Eagle’s View Learning Center is located in Seward, Pennsylvania, a rural town of 486. It offers a learning environment whose curriculum is diverse and personalized despite scarce local resources. Eagle’s View has an onsite staff of three adults but uses online lesson content developed by the 200 teachers at the Pennsylvania Leadership Charter School to bring diverse perspectives and material to its rural learners.
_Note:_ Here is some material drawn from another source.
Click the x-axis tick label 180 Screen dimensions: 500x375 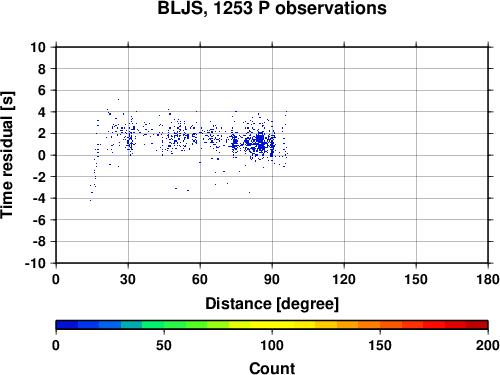point(488,279)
This signal of change provides one example of how education stakeholders are beginning to find new ways of addressing the needs of learners in poor rural communities. As Jason Swanson, Andrea Saveri, and I explored in our recent paper, “Cultivating Interconnections for Vibrant and Equitable Learning Ecosystems,” learners living in them can face particular challenges in addition to the common challenges described in the opening post of this series:

  • Lack of social and economic infrastructure
  • Limited access to high-quality educators and place-based extended learning opportunities
  • Limited diversity of perspectives and interest
  • Focus on meeting basic, immediate needs
  • Lack of access to basic health services

Looking ahead to 2025, our paper imagines that a rural learning commons might provide a new layer of infrastructure that seeded educator development and expanded access to cross-cultural learning experiences. The Rural Oklahoma Learning Ecosystem would use a co-presence technology platform and a global matchmaking platform to enable teachers and students to connect with classrooms in other locations. In addition, it would develop educator capacity through a resident teaching program that seeded educator development, hosted a robust open education resource platform, managed an integrated data warehouse for rural school districts, provided training in data analytics for school leaders, and coordinated a quarterly educator Collab MeetUp that rotated across rural communities. Educators would have access to a mentor cloud so as to access expertise that was not available locally and would also be able to enhance their local learning geographies using customized augmented reality software.

This story from the future represents just one way in which ecosystem participants might address the needs of learners in poor rural communities by extending local infrastructure and fostering educator development. Where else do you see possibilities for taking new community-level approaches to support learners in rural communities?